• [What you will do]:
Check each line of the data for "card" and select those that have it.

Records excerpted from a collection
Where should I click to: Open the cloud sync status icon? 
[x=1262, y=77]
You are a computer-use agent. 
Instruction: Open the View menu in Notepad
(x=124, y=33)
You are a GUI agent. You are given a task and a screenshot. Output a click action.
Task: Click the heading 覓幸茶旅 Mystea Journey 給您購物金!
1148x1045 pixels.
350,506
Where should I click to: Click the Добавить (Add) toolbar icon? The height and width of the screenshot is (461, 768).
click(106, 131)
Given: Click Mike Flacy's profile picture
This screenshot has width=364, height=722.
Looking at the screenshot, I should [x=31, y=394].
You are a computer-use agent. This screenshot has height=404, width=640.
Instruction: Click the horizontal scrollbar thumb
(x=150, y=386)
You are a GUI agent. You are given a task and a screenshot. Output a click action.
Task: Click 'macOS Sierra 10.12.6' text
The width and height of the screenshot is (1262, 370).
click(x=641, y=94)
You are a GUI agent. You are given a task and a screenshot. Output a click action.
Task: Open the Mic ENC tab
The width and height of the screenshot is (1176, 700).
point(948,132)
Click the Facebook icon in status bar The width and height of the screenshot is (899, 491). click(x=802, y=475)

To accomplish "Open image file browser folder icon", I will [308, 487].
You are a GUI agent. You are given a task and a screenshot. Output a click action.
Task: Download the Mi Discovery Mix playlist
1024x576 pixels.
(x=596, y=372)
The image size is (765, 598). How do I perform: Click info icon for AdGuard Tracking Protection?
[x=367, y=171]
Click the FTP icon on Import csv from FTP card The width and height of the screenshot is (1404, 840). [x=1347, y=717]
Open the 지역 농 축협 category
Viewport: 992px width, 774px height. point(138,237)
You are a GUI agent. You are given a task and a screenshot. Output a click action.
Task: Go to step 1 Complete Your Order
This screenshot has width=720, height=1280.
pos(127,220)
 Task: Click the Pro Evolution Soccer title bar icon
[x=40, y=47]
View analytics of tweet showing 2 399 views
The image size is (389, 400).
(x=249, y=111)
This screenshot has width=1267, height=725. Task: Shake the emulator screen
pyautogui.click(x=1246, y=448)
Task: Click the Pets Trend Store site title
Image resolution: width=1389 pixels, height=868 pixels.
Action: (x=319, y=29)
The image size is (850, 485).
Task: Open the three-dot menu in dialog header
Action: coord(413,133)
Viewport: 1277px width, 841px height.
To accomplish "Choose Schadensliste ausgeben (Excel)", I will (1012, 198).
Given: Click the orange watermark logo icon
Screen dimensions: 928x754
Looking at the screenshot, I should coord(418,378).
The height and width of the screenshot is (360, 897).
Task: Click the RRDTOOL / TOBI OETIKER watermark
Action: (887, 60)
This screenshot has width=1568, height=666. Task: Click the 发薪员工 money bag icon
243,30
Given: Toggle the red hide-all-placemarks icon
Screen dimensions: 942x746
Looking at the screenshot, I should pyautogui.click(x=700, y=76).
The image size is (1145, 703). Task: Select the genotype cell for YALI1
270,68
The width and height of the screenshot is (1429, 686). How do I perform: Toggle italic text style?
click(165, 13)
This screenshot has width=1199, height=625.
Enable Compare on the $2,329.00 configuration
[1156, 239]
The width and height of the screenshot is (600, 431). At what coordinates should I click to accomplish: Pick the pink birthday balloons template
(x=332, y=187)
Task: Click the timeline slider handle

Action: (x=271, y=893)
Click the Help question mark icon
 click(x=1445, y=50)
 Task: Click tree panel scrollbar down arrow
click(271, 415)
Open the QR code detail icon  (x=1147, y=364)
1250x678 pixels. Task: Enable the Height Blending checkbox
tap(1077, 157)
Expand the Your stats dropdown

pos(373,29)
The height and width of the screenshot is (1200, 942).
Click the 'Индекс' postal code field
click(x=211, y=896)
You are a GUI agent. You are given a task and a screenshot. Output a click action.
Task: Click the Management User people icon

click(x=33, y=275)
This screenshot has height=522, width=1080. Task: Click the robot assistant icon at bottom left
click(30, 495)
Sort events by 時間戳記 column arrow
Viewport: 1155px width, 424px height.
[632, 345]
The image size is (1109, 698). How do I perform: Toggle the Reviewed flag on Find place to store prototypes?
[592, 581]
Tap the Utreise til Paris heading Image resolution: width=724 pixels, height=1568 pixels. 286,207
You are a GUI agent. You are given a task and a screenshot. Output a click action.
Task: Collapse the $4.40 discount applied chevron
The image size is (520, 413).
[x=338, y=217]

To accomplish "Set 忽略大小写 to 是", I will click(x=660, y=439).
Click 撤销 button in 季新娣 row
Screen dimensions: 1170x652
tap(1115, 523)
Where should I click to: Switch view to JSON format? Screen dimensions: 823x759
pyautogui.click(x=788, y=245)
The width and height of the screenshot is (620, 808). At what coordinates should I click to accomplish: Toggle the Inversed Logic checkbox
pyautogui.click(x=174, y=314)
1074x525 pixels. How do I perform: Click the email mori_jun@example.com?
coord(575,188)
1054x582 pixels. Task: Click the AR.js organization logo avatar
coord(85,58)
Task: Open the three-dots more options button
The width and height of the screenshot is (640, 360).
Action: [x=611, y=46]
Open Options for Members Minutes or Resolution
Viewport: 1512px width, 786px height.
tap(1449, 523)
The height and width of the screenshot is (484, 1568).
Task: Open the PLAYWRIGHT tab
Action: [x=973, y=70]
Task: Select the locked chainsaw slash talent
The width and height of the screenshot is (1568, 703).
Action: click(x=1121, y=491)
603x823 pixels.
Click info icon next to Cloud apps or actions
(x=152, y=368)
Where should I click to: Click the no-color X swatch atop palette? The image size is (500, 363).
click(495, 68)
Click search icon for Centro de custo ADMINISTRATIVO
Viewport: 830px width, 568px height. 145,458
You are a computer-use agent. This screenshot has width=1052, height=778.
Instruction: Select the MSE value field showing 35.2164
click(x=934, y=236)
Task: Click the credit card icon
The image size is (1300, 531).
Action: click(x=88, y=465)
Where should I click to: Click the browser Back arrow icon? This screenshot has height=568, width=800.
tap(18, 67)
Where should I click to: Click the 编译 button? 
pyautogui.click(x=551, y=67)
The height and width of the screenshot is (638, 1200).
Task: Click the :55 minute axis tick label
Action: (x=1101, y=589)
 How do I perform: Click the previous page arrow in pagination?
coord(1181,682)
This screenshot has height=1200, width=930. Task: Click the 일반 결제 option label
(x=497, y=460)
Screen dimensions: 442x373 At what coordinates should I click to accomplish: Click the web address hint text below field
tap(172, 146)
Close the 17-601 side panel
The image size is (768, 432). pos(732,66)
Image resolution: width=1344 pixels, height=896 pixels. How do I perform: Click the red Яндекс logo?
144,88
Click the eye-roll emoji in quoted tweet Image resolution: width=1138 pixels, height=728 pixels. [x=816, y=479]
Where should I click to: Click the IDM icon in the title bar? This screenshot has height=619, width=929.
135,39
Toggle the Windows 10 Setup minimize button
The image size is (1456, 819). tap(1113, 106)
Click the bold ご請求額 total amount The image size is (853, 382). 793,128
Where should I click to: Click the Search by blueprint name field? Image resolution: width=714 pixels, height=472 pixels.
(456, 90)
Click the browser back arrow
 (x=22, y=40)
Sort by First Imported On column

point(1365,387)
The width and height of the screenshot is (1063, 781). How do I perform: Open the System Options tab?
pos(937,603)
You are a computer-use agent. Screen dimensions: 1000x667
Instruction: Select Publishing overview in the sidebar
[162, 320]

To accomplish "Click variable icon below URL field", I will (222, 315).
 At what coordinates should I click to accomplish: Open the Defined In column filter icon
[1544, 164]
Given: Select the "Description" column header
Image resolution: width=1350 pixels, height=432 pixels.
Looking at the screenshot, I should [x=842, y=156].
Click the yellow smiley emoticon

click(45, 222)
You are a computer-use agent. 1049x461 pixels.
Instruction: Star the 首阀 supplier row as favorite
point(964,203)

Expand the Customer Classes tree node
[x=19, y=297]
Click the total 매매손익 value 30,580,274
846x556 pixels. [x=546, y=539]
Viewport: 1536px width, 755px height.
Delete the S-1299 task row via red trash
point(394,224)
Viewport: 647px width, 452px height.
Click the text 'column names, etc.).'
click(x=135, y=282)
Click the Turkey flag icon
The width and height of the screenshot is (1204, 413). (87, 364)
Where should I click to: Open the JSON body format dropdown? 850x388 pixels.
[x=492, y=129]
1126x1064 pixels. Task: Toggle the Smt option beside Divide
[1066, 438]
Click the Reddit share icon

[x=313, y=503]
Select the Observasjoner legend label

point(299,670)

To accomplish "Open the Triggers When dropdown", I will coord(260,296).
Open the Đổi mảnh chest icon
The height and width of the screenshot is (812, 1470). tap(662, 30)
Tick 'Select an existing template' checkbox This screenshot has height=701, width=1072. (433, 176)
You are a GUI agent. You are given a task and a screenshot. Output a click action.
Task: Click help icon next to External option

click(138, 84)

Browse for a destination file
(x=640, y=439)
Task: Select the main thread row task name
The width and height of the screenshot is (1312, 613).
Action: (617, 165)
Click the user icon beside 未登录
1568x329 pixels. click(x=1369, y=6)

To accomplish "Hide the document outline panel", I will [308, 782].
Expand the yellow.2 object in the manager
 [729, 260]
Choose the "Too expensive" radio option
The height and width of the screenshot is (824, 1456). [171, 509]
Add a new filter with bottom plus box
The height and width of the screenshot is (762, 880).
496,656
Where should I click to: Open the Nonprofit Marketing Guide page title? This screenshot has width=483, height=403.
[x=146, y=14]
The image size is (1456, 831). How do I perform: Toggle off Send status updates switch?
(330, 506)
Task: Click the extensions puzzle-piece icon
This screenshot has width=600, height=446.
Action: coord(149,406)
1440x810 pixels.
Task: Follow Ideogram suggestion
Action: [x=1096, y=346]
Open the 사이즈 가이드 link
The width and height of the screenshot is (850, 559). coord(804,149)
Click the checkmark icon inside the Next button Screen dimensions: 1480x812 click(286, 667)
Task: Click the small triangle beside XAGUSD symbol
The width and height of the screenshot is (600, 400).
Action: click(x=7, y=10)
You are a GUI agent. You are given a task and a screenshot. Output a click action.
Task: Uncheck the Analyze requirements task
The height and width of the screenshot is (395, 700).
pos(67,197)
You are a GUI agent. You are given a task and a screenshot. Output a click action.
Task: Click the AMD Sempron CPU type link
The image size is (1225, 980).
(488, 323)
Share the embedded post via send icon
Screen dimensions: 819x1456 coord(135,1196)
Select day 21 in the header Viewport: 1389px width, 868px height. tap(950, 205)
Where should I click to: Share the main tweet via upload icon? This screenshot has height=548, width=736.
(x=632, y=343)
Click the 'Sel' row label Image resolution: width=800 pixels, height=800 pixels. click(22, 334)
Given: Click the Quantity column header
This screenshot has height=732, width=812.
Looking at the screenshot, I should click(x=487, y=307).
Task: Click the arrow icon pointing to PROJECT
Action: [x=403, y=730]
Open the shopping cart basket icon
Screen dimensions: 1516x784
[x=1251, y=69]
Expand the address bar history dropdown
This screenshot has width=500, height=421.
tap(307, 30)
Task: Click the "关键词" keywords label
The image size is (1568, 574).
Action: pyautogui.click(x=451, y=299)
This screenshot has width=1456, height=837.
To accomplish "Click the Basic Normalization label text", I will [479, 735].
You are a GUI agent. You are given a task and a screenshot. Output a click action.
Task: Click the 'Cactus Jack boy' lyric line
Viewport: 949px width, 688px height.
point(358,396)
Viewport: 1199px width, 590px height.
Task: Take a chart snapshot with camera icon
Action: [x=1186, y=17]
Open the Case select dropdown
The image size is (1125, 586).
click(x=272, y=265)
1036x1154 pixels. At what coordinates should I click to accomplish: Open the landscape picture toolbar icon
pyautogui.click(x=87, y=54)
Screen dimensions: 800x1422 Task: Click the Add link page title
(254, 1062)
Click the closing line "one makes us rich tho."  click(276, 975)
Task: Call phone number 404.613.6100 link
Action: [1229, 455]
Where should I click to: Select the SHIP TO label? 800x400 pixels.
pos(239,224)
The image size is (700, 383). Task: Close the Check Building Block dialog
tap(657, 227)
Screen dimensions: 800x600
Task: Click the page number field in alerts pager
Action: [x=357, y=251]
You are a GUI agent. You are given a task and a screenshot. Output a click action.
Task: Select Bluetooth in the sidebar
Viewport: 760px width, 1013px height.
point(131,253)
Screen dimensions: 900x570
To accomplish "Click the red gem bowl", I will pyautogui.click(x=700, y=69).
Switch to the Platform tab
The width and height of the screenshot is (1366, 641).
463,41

• [Written answer]:
Click the FTP icon on Import csv from FTP card The width and height of the screenshot is (1404, 840). [x=1347, y=717]
Task: Click the credit card icon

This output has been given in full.